▶ TEXT SECTION:
· · · ·

What Does FSC-Certified Really Mean?

What Does FSC-Certified Really Mean?

Kathryn Wright
Aug 4, 2010

You know what they say about FSC-certified products... well, admittedly, I really didn't. I knew that it stood for Forestry Stewardship Council Certified, which presumably had something to do with forestry management and preservation. FSC certification is often cited as a green feature of products, construction materials and paper, but I wanted to know exactly what the green benefits of FSC Certification are.

The Top 12 Reasons to Choose FSC, from the FSC Site:

  1. FSC prohibits the conversion of natural forests to plantations, except under extremely limited circumstances.
  2. FSC requires forest managers to protect threatened High Conservation Value Forests (HCVF).
  3. FSC requires that Aboriginal Peoples rights are respected.
  4. FSC prohibits the use of Genetically Modified trees.
  5. 100% of the fibre in FSC-certified products comes from an FSC approved and independently verified source.
  6. FSC sets a common level of performance that companies must meet in order to be certified.

· · · ·

▶ SOURCE MATERIAL:

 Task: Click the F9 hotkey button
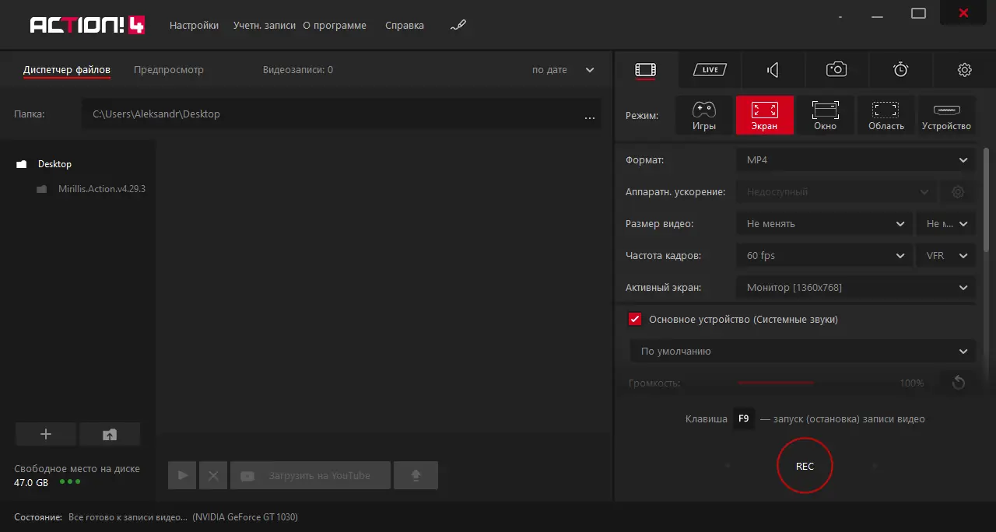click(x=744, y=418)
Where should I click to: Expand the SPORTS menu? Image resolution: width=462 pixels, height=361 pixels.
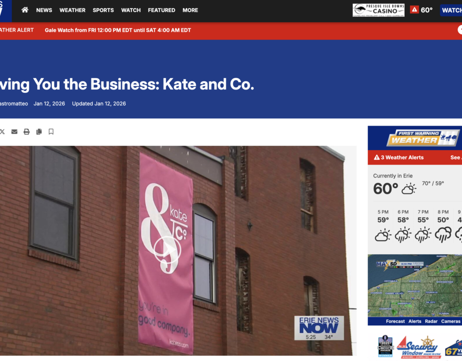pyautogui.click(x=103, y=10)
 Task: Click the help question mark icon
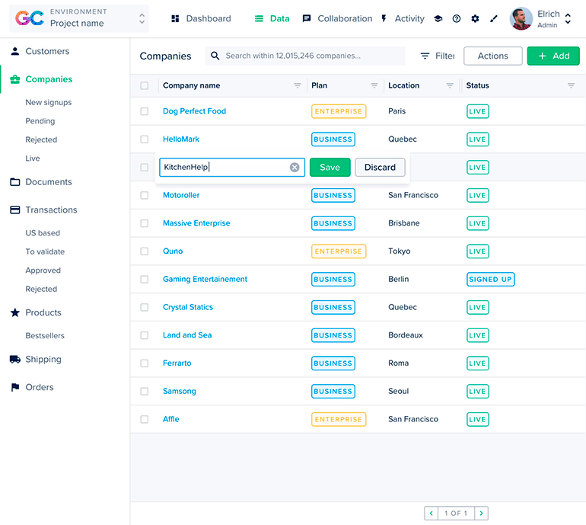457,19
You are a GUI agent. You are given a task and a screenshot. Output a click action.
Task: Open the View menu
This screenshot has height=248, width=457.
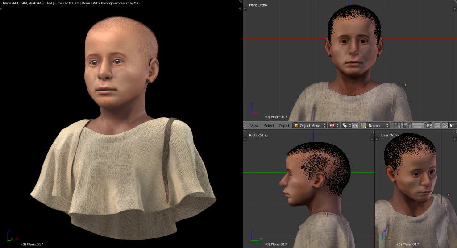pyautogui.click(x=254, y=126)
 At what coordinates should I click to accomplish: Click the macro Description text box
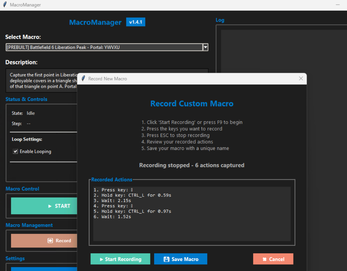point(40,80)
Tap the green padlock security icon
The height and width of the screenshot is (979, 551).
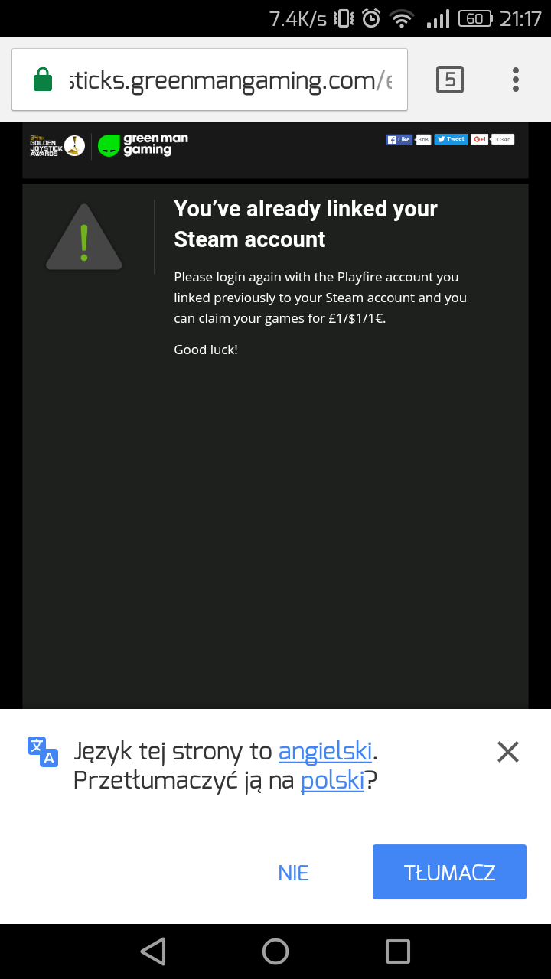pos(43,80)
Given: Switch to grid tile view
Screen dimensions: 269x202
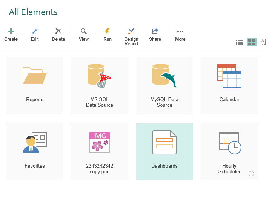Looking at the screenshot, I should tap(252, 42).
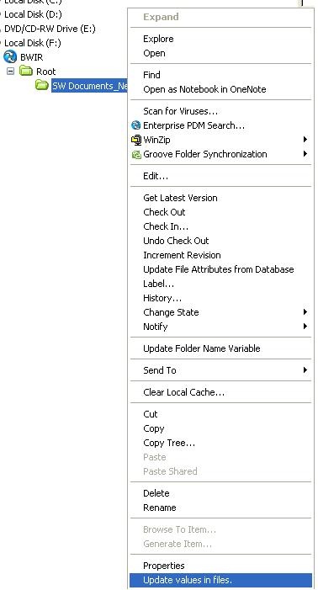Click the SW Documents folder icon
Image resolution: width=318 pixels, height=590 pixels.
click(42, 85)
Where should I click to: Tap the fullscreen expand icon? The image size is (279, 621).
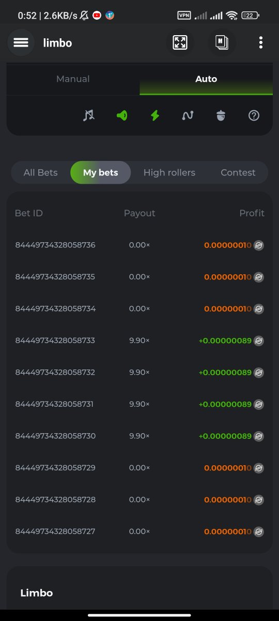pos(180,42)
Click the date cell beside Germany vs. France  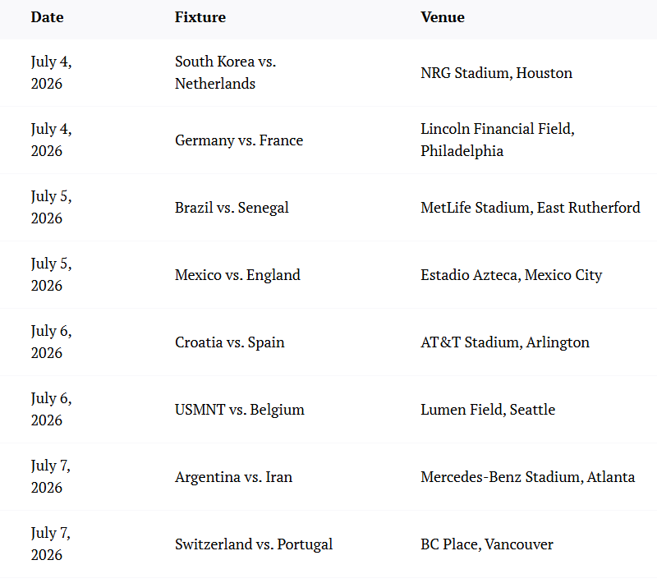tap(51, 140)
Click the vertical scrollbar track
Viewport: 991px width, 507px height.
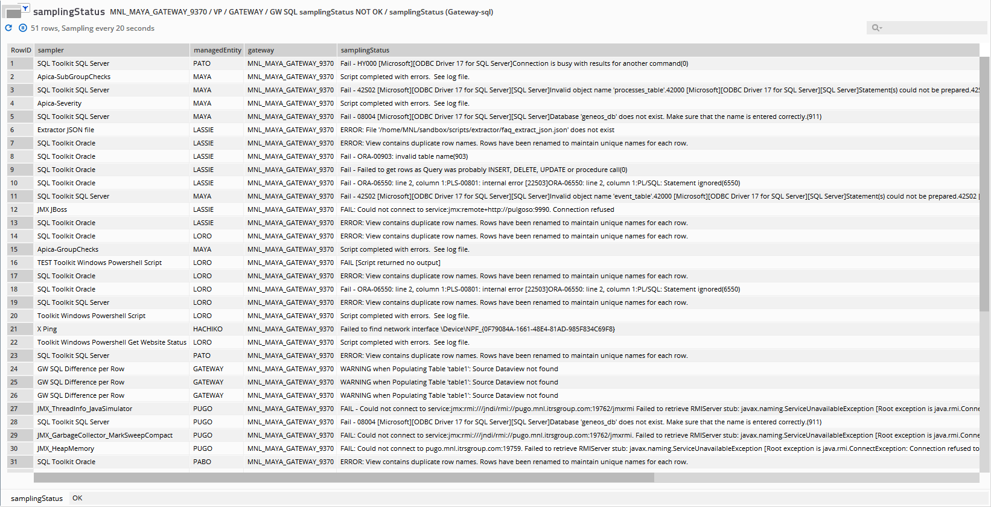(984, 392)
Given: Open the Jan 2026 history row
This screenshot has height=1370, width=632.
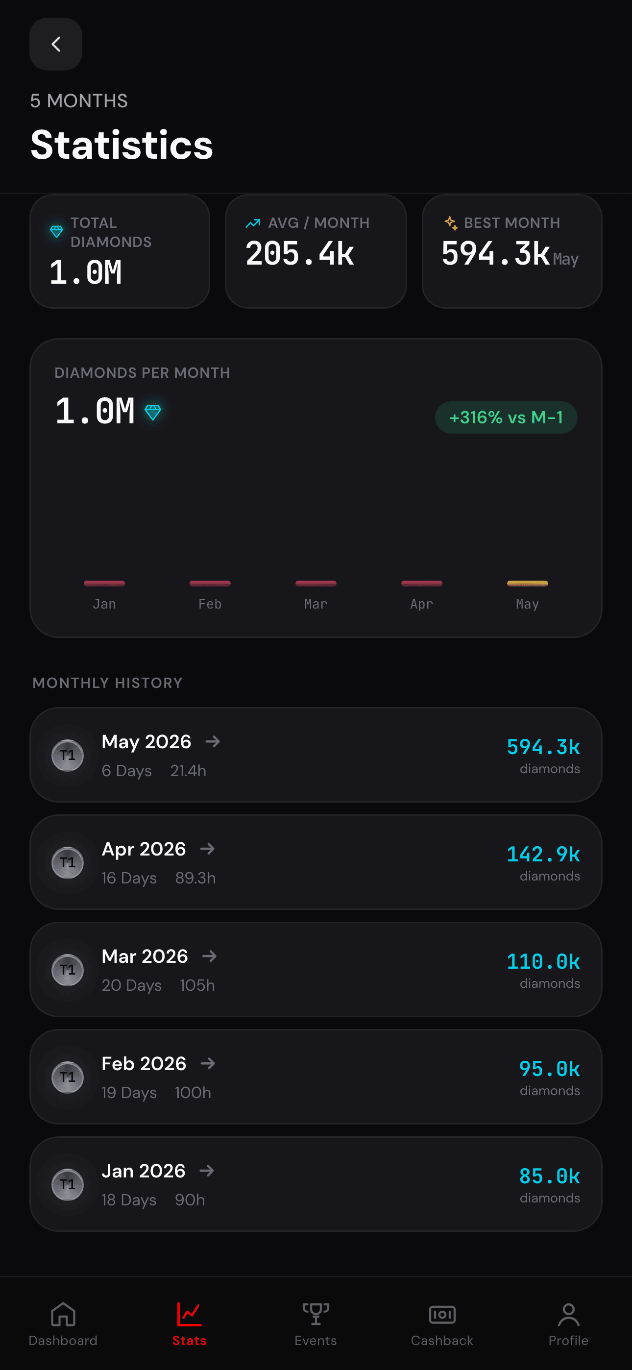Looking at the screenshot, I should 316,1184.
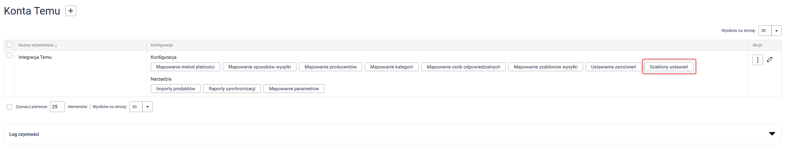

· · · ·

▶ YOUR OBJECTIVE: Transcribe the FSC certification article in full, reproducing every line word for word. Work from the FSC certification article only, not from the material.

▶ SOLUTION:
What Does FSC-Certified Really Mean?

What Does FSC-Certified Really Mean?

Kathryn Wright
Aug 4, 2010

You know what they say about FSC-certified products... well, admittedly, I really didn't. I knew that it stood for Forestry Stewardship Council Certified, which presumably had something to do with forestry management and preservation. FSC certification is often cited as a green feature of products, construction materials and paper, but I wanted to know exactly what the green benefits of FSC Certification are.

The Top 12 Reasons to Choose FSC, from the FSC Site:

  1. FSC prohibits the conversion of natural forests to plantations, except under extremely limited circumstances.
  2. FSC requires forest managers to protect threatened High Conservation Value Forests (HCVF).
  3. FSC requires that Aboriginal Peoples rights are respected.
  4. FSC prohibits the use of Genetically Modified trees.
  5. 100% of the fibre in FSC-certified products comes from an FSC approved and independently verified source.
  6. FSC sets a common level of performance that companies must meet in order to be certified.